February 1965: Johnny Carson cover story — "The boys loved to hike," Mrs. Carson said. "John and Dick would head out in most any direction to hunt or fish or just explore. I could have paved a highway with all the peanut butter and jelly sandwiches I made for them. They had a special hangout called 'Black Bridge' which I didn't learn about till years later. They use to go down to the railroad trestle and swing on the timbers while trains passed by overhead."
April 1968: I was Impaled on a Stump — I whirled, expecting to see a bird, but lost my footing and went head over heels. My gun went flying and I hit the ground, trying to break the fall with my arms. My chest and neck felt as if someone had hit them with a sledge hammer. A wave of pain engulfed me, as blood started gushing from my neck. I tried to get up, but couldn't. I was impaled on a beaver-gnawed stump which had penetrated deeply into my throat.
March 1970: Nebraska’s UFO’s — Earl Moore and Ed Rowley of Lincoln saw two white or silvery objects over downtown Lincoln one afternoon in 1952 while they were crossing the street. They estimated the objects as 100 feet in diameter.
May 1974: NOBODY estimated the cost of dragging picnic tables out of lakes, of replacing toilet paper stolen from restrooms, or of whitewashing obscenities from various public walls. Even so, the cost of vandalism amounted to more than $16,000 on 23 manned Nebraska park and recreation areas in 1973.
June 1977: Nightmare in Rock — WHEN SATAN details his subordinates earthside for on-the-job training, he probably billets them in the Nebraska Bad lands and Toadstool Park. The apprentices would feel right at home in the tormented geography of this unique spot in the northwest part of the state.
* * *
In the weeks since the Nebraskaland Digital Archive was released, nearly 3,000 users have visited it 4,233 times, Cruikshank Vogt said.

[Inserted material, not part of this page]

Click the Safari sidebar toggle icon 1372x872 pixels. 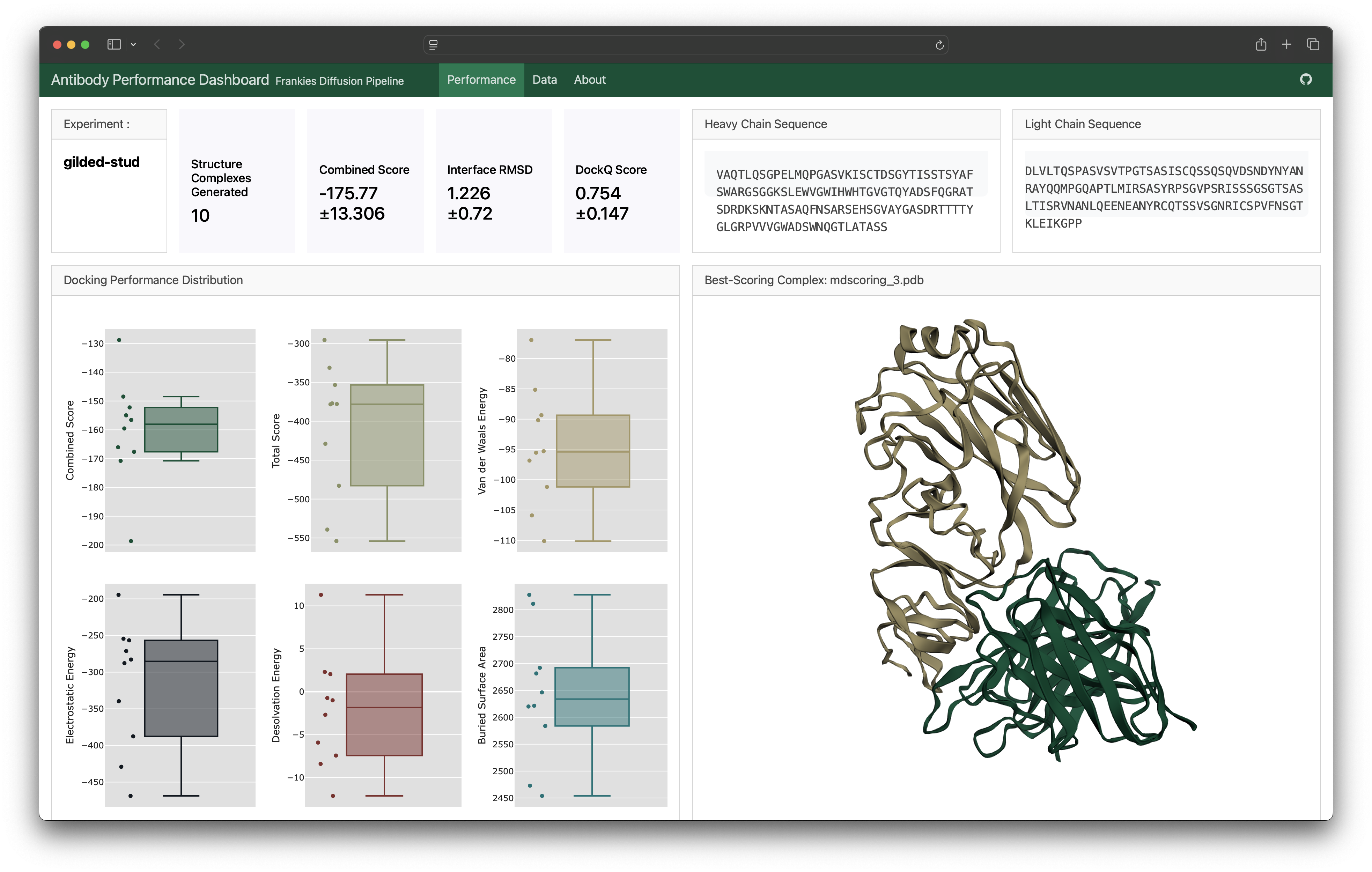tap(114, 44)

“It’s been really positive. People are writing in with thanks.”
And the project isn’t complete. Students and staff have already scanned Nebraskaland’s next 40 years of magazines, and they and Game and Parks plan to release them, by decade, as they’re encoded, processed and readied for public consumption.
Most should be online by May 2021, Cruikshank Vogt said, though the archive plans to always stay a year behind the most current issue.
Digitization is time-consuming. The two or three UNL students who worked on the project touched every page in the collection — about 30,000 — during the scanning process.
“And we came across all sorts of crazy things,” said Laura Weakly, a metadata encoding specialist at the center who led the effort. “Some pages were cut out, some were torn out.”
The first 50 years are still missing a handful of pages, she said, which Game and Parks is trying to track down.
Weakly and her team found something else during the three-year process — that it was easy to get diverted and distracted by the variety of stories between the magazine covers.
That’s the mark of a good project, she said.
“If you’re not interested in the content, you’re not going to be interested in working on the project,” she said. “If you just view it as text, as something you have to do, you’re going to get bored with it very, very fast.”